§ **Stated task**:
Please carry on the philanthropy interview below, picking up right after its last sentence.

───── Extract provided ─────

Arrillaga-Andreessen received an MBA in 1997 from Stanford Graduate School of Business, where she created and has taught a course on strategic philanthropy since 2000. She is also the author of the 2011 New York Times bestselling book Giving 2.0: Transform Your Giving and Our World.

She recently shared her philanthropic advice in a conversation with Insights by Stanford Business.

Let’s imagine that I’ve just come into a large sum of money and want to give some of it away — say, $10,000. It’s December 15, and I need to write some checks before the year ends. I come to you and say, “Laura, what should I do?”

First, let me say that you don’t need to have a particular amount of money to be a serious philanthropist. A philanthropist is anyone who gives anything from their portfolio of resources, be it financial capital, intellectual capital, network capital — whatever form those resources take. The best philanthropy happens when your individual beliefs, values, and passions are married to core public needs. It’s not about what you give; it’s about how you give.

Yet most of the people I know end up writing checks to the same organizations that they’ve always written checks to. Maybe it’s Habitat for Humanity or maybe it’s their local public radio station. Is that a mistake?

───── Supplied records ─────

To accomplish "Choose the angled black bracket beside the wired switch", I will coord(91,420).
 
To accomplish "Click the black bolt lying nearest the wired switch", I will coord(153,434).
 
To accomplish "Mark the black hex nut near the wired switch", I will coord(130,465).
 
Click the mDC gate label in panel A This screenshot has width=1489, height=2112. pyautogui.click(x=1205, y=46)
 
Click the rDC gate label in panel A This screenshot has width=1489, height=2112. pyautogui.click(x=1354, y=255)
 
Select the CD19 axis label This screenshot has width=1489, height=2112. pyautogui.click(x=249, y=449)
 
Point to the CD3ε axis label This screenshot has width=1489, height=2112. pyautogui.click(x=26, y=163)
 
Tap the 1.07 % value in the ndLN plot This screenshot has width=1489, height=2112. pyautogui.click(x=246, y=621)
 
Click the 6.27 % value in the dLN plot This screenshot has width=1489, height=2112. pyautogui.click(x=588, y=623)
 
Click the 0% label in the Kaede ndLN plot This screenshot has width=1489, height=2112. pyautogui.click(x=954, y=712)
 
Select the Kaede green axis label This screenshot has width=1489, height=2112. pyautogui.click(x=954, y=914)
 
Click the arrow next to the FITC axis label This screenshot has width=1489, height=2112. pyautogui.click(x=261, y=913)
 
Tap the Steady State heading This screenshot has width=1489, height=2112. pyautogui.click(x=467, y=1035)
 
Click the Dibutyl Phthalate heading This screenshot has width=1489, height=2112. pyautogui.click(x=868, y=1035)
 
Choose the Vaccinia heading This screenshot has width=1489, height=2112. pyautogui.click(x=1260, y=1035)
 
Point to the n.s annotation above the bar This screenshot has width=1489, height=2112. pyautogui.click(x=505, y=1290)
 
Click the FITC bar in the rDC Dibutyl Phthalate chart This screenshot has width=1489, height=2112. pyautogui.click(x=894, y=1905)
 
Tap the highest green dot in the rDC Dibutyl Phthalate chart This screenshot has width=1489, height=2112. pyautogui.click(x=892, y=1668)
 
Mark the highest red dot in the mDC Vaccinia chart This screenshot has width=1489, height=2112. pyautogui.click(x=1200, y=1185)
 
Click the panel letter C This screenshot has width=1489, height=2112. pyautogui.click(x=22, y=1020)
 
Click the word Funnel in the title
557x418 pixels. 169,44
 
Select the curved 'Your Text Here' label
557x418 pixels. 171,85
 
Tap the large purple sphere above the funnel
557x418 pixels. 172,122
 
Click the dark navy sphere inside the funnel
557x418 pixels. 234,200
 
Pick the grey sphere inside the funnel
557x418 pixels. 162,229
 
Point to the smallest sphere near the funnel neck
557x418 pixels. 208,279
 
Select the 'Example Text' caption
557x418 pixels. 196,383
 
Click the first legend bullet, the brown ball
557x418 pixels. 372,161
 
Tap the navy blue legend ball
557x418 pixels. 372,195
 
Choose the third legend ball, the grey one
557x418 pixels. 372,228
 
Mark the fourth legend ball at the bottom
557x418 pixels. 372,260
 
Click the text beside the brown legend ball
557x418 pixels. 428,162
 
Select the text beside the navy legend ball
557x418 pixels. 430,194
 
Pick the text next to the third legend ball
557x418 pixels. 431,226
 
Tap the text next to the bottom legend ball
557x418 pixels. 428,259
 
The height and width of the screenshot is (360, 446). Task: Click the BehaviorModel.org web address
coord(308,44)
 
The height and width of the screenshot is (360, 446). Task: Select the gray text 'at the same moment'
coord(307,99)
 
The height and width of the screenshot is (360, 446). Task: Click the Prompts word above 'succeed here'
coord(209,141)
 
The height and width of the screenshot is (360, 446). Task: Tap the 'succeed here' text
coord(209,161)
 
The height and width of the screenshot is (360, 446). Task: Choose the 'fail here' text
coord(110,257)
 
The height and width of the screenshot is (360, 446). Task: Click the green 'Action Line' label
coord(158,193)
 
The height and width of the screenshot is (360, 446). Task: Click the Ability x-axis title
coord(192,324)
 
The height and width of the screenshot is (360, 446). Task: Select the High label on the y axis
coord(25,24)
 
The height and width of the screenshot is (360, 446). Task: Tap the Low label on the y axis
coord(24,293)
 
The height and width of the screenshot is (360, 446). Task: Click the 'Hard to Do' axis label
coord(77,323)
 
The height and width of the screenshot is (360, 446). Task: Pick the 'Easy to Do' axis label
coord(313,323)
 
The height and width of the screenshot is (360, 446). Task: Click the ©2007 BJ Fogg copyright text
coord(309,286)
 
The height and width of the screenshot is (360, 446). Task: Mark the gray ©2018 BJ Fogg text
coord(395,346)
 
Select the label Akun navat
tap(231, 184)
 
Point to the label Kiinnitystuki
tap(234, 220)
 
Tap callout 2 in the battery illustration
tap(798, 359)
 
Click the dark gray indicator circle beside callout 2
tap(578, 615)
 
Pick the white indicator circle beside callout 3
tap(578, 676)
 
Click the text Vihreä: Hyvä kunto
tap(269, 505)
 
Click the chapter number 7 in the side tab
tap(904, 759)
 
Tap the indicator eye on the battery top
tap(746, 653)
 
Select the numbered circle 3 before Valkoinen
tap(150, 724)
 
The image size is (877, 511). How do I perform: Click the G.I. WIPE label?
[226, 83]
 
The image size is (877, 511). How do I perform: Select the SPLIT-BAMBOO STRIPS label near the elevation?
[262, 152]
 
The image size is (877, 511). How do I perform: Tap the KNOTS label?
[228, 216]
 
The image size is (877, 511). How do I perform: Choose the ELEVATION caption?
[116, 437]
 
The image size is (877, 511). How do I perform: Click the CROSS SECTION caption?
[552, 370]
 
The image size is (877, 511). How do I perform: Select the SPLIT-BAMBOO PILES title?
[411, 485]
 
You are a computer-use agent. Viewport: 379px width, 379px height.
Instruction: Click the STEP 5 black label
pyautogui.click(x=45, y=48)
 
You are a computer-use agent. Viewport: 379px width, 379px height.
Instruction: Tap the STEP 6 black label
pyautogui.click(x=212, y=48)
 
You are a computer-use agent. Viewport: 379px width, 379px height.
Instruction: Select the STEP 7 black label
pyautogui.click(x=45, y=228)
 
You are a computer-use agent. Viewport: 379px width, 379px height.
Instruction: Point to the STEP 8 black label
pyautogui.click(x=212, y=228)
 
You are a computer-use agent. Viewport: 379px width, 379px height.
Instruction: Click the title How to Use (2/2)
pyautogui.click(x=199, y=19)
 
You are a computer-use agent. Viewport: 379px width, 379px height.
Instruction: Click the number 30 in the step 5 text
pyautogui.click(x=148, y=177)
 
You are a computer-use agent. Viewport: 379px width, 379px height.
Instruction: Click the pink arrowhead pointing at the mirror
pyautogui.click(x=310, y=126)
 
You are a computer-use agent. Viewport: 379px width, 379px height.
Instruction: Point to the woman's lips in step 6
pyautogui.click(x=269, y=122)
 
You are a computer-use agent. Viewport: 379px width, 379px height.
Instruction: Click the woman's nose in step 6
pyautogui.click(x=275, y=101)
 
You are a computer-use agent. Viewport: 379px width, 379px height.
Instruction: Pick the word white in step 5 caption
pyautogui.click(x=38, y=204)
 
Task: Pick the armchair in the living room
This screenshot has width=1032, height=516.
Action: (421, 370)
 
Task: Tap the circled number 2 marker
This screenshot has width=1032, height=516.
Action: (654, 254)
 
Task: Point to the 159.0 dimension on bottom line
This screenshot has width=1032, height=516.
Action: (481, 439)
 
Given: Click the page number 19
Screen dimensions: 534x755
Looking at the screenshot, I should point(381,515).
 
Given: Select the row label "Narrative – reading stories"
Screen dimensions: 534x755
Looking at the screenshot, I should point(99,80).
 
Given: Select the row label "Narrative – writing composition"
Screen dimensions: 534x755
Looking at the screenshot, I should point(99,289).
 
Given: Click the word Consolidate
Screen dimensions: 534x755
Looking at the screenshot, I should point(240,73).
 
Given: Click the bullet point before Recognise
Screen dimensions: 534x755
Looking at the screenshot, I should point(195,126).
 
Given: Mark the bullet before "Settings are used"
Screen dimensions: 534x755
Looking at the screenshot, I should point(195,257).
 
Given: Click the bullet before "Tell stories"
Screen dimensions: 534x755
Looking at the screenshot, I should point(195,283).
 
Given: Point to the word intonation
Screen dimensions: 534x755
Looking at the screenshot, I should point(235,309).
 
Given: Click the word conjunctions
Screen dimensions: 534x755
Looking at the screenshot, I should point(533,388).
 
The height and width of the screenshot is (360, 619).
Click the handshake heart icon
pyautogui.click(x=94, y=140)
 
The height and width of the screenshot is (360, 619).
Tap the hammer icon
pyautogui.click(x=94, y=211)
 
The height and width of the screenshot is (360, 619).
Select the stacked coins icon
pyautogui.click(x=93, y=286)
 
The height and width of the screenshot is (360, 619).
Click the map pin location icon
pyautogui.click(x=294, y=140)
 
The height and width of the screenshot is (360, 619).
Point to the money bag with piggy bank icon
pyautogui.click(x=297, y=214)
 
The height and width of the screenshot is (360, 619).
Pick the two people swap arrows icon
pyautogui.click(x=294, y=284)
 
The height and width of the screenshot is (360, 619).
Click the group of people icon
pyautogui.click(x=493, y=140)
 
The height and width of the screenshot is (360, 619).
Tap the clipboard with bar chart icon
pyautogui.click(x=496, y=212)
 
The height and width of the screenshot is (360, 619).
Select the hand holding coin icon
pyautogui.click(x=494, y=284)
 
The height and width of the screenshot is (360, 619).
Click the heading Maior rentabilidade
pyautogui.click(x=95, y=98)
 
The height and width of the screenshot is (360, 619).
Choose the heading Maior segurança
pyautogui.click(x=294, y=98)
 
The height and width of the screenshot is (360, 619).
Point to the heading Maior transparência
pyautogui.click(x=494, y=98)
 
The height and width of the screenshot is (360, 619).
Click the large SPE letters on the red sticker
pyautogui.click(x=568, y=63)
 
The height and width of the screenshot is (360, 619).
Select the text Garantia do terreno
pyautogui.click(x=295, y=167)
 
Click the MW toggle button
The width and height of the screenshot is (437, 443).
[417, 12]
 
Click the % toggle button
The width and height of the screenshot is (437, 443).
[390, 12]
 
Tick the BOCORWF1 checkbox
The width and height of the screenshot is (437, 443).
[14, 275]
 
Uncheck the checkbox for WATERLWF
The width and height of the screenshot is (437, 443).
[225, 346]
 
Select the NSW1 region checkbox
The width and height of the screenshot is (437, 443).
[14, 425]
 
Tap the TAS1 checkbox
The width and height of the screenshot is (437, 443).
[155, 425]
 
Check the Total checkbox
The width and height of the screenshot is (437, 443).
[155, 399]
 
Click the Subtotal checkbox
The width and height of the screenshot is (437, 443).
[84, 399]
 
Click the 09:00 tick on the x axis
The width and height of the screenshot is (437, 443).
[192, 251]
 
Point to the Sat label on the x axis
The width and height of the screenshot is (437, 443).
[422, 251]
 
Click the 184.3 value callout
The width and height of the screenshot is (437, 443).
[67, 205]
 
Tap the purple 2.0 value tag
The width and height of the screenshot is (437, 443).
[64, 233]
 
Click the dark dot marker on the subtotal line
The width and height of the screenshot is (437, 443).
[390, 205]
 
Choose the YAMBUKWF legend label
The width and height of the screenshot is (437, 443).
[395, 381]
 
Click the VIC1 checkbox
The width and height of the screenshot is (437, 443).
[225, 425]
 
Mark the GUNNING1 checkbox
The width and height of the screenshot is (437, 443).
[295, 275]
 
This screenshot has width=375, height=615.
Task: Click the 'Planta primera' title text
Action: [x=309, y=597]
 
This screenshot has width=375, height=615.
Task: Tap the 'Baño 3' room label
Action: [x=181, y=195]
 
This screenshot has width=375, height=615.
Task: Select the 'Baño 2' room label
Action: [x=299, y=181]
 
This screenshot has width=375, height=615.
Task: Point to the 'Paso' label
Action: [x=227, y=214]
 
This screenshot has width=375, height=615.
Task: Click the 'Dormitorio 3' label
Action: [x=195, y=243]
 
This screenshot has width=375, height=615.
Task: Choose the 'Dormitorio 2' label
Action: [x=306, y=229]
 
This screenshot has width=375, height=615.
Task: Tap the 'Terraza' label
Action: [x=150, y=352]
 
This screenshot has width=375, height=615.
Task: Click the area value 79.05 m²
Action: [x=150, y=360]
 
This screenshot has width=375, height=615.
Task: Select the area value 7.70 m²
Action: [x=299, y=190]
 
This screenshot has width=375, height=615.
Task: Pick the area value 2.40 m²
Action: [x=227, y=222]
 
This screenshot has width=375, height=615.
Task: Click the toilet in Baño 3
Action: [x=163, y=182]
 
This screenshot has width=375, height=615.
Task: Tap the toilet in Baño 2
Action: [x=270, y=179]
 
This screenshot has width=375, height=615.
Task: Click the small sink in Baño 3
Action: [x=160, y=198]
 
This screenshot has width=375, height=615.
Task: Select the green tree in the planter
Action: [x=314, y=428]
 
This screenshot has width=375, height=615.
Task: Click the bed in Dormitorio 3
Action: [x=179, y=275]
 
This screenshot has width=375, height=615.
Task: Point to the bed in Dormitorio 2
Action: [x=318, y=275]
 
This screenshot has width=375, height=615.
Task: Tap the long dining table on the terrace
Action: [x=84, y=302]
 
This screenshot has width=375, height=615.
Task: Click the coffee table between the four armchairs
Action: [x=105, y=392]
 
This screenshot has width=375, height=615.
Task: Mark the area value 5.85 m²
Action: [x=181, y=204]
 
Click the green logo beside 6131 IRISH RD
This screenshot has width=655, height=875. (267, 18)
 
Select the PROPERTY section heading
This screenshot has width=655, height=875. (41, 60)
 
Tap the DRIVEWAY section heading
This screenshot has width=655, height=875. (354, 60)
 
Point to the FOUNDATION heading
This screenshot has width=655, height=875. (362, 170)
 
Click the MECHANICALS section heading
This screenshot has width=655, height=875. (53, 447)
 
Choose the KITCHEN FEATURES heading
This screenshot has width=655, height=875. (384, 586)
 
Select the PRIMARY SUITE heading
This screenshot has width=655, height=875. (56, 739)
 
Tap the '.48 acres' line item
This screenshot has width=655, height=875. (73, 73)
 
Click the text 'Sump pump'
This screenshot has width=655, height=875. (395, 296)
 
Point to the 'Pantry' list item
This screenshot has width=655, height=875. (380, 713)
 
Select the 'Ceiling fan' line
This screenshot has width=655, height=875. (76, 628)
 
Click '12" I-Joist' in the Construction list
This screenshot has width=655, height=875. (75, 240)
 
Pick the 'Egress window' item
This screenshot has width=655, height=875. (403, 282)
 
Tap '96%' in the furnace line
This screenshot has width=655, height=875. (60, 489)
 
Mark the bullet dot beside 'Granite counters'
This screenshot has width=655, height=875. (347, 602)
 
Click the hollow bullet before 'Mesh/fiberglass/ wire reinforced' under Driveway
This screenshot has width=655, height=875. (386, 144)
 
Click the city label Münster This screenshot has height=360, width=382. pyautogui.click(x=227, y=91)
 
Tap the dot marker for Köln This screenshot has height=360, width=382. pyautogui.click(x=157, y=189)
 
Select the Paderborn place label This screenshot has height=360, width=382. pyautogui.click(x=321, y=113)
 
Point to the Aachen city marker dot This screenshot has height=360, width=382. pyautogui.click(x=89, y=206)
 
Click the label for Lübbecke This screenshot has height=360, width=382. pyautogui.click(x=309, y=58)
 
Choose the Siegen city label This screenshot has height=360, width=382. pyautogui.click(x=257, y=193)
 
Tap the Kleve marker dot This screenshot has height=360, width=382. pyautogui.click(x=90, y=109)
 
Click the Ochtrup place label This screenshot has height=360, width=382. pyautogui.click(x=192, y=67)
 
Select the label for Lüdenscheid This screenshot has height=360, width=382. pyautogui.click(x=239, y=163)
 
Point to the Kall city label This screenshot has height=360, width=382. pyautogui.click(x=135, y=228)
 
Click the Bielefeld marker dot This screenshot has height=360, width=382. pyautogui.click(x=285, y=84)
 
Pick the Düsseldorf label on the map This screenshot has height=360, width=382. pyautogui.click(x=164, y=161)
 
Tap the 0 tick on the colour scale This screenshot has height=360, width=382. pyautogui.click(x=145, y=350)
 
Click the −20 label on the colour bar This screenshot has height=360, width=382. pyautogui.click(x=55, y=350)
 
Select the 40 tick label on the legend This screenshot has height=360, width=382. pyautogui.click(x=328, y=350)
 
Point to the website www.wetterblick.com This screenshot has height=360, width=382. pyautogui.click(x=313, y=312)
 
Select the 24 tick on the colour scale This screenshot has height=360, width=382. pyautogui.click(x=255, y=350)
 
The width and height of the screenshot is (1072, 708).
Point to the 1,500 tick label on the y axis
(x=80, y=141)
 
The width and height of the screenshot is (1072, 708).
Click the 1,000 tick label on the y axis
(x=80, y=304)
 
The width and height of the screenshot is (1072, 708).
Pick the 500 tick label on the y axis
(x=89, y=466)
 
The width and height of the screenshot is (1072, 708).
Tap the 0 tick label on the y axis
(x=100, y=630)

─────

§ **Answer to the task**:
It’s every philanthropist’s responsibility to make sure that the investment they make to an organization, whatever form that takes, is actually creating measurable impact. Think of it as moving from transactional to transformational. Or, as I like to call it in my book, moving from Giving 1.0 to Giving 2.0. It’s about evolving your giving from being reactive to proactive, sympathetic to strategic, and isolated to collaborative.

Going back to my example, would you say that’s lazy?

It is not strategic nor is it likely designed for the highest possible impact. You should ask yourself instead, “What is the change I want to create with my gift, and how will I know that that change has been created?” Every decision that we make to invest in one nonprofit is a decision not to invest in countless others, and in philanthropy, accountability is self-imposed.

Compare it to the time we spend thinking about our personal financial portfolios. We invest enormous amounts of time and energy figuring out how to maximize our investment income, because profits are at stake. But with philanthropy, lives are at stake. We have a moral imperative to express our generosity in a way that matters more than just signing our name or clicking on “donate now.”

Forgive me for playing devil’s advocate, but — says who? Who says there’s a moral imperative?

There is a moral imperative. We see it in the news every day — the discrimination and social injustices that pervade society. How can we not seize the opportunity to express our generosity in a way that can actually touch and transform lives, communities, our country, and beyond?

Hard to argue with that.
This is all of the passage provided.